- **BRIEF**
If a picture appears in the records, leave it out and transcribe the rest exactly.

- **INPUT FOR THIS TASK**
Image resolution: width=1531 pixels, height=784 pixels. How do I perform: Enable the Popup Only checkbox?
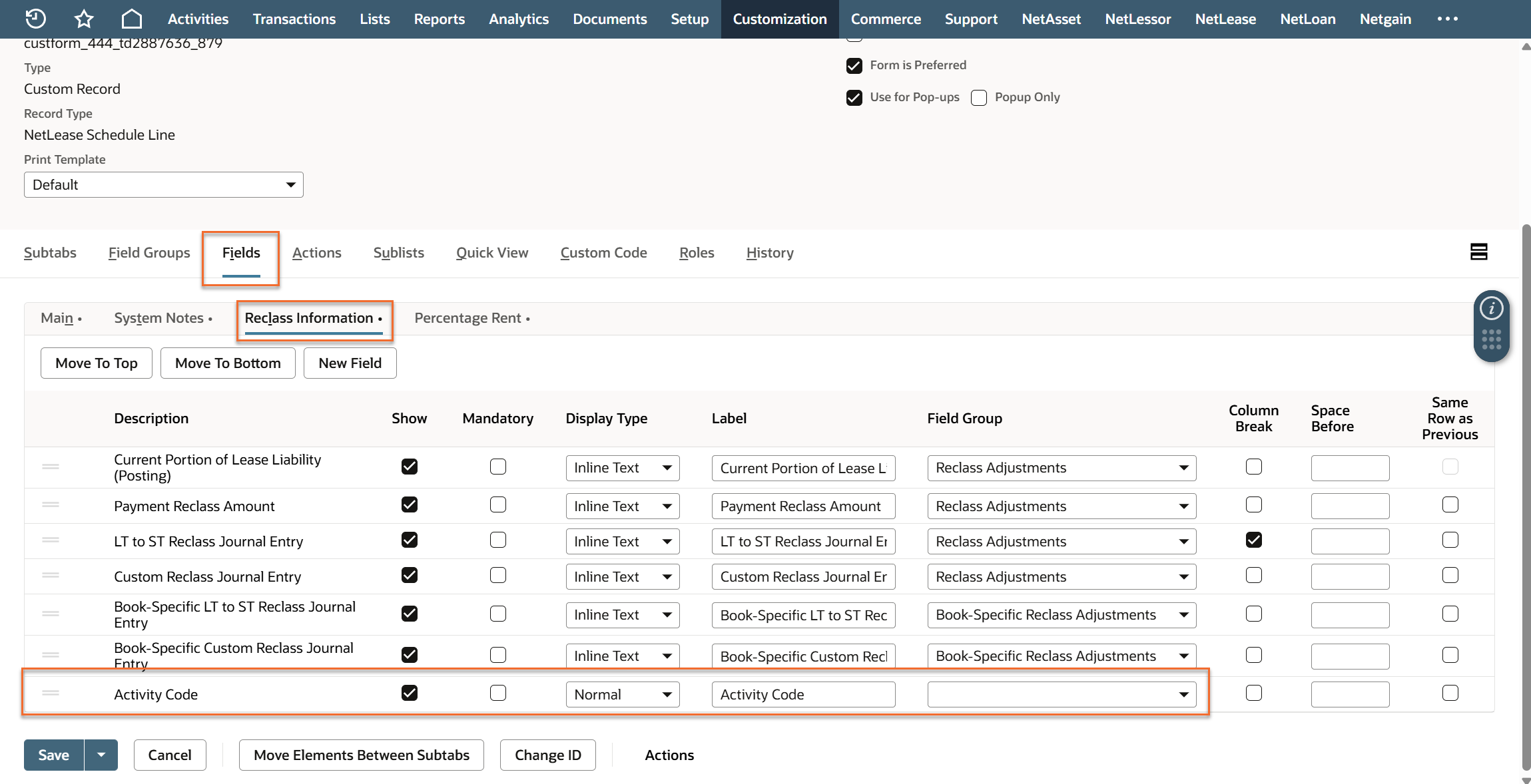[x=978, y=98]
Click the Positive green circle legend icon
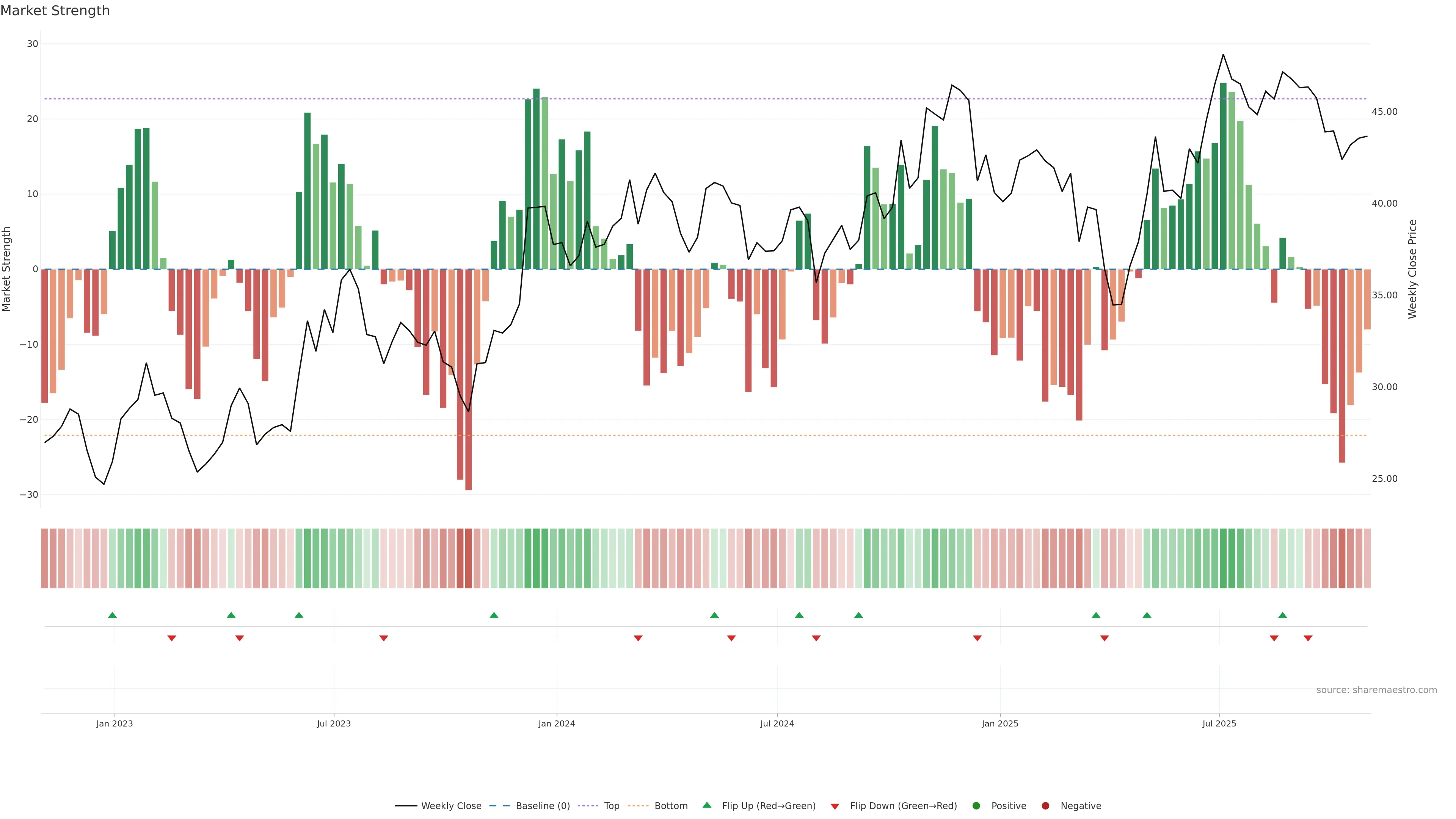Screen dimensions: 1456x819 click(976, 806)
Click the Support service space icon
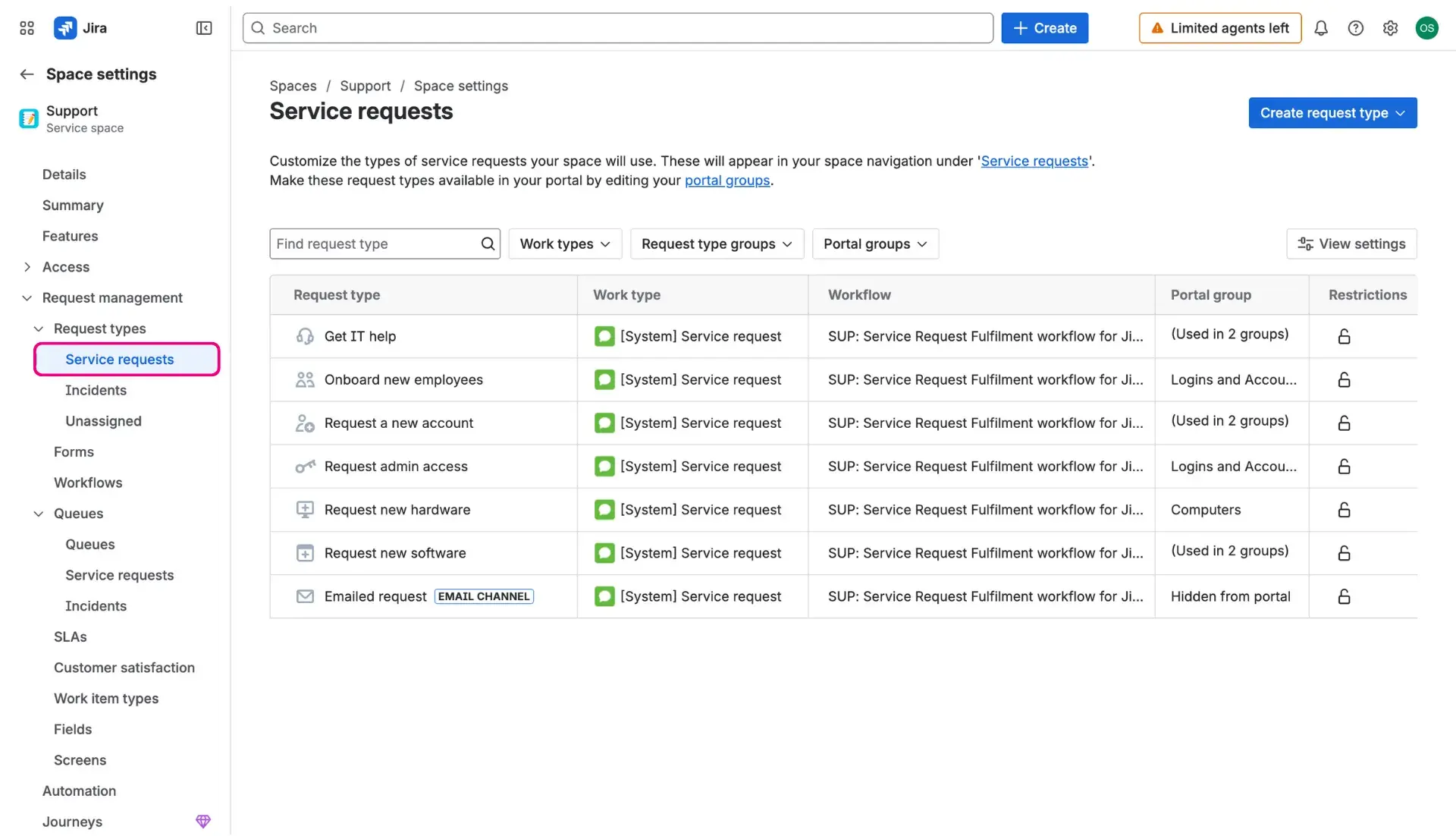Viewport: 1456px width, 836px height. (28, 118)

- **OUTPUT FOR THIS EXERCISE**
Image resolution: width=1531 pixels, height=784 pixels. How do I perform: Enable the Popup Only checkbox?
[x=978, y=98]
Click the Positive green circle legend icon
Screen dimensions: 1456x819 click(976, 806)
Click the Support service space icon
Viewport: 1456px width, 836px height. (28, 118)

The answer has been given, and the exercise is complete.